[STATED PROBLEM] Write out the lines from the one containing "The height and width of the screenshot is (485, 720)." through the one containing "Launch Cloud Shell", including both, exactly as they appear.
══════════════════════════════
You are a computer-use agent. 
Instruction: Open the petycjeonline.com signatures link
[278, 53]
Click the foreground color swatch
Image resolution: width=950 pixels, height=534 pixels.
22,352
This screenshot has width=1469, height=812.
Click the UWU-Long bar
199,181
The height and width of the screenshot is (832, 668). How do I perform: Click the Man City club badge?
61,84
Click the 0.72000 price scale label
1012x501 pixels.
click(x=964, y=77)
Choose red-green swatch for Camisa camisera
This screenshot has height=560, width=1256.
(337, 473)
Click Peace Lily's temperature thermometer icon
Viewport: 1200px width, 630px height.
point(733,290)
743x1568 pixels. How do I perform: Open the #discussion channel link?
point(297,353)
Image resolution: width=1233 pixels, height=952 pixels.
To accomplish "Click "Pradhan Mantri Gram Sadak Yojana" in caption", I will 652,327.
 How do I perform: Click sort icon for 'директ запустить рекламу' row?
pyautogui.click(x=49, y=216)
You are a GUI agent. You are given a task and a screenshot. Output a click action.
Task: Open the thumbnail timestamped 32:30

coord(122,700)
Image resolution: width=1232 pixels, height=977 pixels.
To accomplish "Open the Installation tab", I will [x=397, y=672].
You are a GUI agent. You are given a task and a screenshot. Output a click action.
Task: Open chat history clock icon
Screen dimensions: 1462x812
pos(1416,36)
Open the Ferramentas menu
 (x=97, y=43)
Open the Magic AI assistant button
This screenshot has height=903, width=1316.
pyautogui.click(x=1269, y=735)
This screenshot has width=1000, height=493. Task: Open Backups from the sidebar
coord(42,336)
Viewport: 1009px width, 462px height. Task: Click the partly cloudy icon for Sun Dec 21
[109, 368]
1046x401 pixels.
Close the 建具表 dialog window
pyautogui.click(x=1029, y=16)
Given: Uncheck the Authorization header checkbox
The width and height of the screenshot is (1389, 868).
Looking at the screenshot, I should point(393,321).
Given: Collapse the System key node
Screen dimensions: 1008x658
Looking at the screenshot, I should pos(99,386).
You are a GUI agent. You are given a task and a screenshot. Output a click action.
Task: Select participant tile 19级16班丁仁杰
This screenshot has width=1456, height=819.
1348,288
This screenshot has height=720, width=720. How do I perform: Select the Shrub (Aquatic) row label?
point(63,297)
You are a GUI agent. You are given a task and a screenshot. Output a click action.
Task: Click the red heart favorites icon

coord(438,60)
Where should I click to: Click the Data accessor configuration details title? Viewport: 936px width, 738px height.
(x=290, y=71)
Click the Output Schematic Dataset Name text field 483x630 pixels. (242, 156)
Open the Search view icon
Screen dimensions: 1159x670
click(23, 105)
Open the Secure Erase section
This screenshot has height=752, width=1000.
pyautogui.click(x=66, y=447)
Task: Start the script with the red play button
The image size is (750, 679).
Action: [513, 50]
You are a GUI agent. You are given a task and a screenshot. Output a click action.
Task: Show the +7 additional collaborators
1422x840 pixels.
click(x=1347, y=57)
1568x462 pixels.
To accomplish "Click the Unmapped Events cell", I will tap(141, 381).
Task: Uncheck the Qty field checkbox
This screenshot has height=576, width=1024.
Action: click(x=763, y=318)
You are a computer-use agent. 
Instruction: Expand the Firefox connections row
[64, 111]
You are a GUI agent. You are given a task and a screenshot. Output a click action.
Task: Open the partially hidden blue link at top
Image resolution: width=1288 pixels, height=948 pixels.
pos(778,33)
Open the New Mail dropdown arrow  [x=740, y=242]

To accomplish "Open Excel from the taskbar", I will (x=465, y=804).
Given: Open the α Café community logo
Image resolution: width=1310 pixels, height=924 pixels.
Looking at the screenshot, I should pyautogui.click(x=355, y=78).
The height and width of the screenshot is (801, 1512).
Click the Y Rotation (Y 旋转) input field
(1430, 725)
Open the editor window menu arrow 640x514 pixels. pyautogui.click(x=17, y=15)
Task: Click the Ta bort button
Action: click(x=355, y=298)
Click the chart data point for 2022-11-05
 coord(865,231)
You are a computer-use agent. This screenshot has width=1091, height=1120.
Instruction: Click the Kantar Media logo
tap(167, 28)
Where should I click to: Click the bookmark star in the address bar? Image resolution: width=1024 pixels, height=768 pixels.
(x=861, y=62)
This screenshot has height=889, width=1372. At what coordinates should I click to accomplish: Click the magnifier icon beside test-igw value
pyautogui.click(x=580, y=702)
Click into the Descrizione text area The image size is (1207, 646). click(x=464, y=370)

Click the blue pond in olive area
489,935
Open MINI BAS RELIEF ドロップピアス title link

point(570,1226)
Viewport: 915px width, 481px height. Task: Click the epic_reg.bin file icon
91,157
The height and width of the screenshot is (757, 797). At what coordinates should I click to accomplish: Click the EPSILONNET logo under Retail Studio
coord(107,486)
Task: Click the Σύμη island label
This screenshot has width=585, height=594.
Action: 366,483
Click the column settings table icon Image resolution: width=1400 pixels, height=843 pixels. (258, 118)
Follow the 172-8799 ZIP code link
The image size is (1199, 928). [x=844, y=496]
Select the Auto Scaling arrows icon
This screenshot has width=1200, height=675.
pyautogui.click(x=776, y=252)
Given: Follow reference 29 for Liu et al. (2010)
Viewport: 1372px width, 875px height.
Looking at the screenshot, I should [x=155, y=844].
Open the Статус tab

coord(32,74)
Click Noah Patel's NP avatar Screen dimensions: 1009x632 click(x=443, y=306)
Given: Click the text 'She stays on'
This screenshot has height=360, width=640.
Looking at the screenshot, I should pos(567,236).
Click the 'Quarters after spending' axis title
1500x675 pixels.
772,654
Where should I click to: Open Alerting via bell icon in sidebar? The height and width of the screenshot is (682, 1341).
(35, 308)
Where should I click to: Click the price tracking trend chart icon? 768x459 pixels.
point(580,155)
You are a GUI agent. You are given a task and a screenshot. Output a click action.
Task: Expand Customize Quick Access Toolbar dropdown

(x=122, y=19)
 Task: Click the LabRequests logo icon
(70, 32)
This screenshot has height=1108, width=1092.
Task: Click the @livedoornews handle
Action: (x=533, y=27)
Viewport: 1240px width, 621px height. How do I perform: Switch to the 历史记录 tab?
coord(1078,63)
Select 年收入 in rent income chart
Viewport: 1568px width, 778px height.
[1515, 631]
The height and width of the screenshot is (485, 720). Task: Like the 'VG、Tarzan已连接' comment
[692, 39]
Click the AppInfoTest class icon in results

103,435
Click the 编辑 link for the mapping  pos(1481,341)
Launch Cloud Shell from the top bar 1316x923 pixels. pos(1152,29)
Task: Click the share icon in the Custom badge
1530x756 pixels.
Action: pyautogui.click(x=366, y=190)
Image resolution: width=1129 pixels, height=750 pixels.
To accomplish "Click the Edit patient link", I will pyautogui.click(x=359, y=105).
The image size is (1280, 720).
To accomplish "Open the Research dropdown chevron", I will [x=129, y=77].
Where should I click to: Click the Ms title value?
══════════════════════════════
[RESPONSE FOR THIS EXERCISE]
The height and width of the screenshot is (485, 720). Task: Like the 'VG、Tarzan已连接' comment
[692, 39]
Click the AppInfoTest class icon in results

103,435
Click the 编辑 link for the mapping  pos(1481,341)
Launch Cloud Shell from the top bar 1316x923 pixels. pos(1152,29)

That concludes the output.